Can Indonesia deliver on high expectations?

07 Februar, 2011 | Source: Jakarta Post

The Indonesian Government has announced its logo, ASEAN Community in a Global Community of Nations, and said that it will also speed up the pace of development toward the establishment of an ASEAN community by 2015.

Photo: Joining hands: President Susilo Bambang Yudhoyono (right), together with other ASEAN leaders, pose for a photograph during the ASEAN Summit in Hanoi on April 8, 2010.

The Indonesian Government has announced its logo, ASEAN Community in a Global Community of Nations, and said that it will also speed up the pace of development toward the establishment of an ASEAN community by 2015.

Indonesia is shouldering high expectations of playing a greater role in ASEAN and beyond as it officially became the new chair of ASEAN at the beginning of this year. Activists and experts have underscored a number of targets Indonesia should meet, including on human rights, migrant workers and security issues, while expressing concern that Indonesia’s government’s own targets may be “too ambitious” to meet.
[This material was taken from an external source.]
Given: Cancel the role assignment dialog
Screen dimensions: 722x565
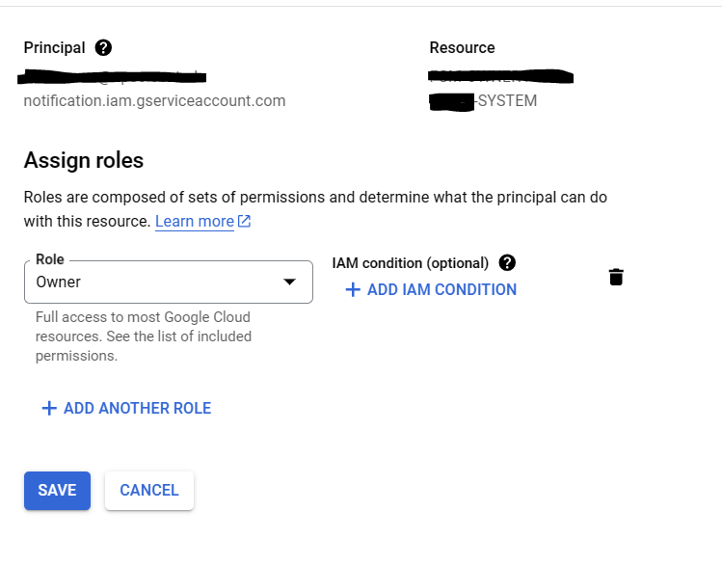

Human rights NGO Imparsial’s program manager, Al Araf, said Tuesday that the need to empower the ASEAN Intergovernmental Commission on Human Rights’ (AICHR) authorities was among the human rights issues Indonesia needed to address. “It would be more appreciated if Indonesia could push for the establishment of a national commission on human rights in countries that don’t have one yet,” he told The Jakarta Post.

Indonesia, Malaysia, the Philippines and Thailand are the only countries in the 10-member group that already have such commissions. Araf said Indonesia needed to push for reconciliation in the restive country of Myanmar, and improve the definition of the ASEAN political security community by collecting input from each member. “But the next question is will ASEAN’s non-interference principles be further discussed later? This is because these principles will definitely hamper efforts to promote human rights related to economic, social and cultural issues,” he said.

Echoing Araf, a senior researcher at the Indonesian Institute of Sciences Center for Political Studies, C.P.F. Luhulima, said that designing and necessitating ASEAN’s economic scorecard had not been greatly hampered by the classical Westphalian principles of sovereignty and non-interference because of the very nature of the economics to achieve a single market and production base, while on the other hand those principles hampered attempts to designate and necessitate a political and security scorecard.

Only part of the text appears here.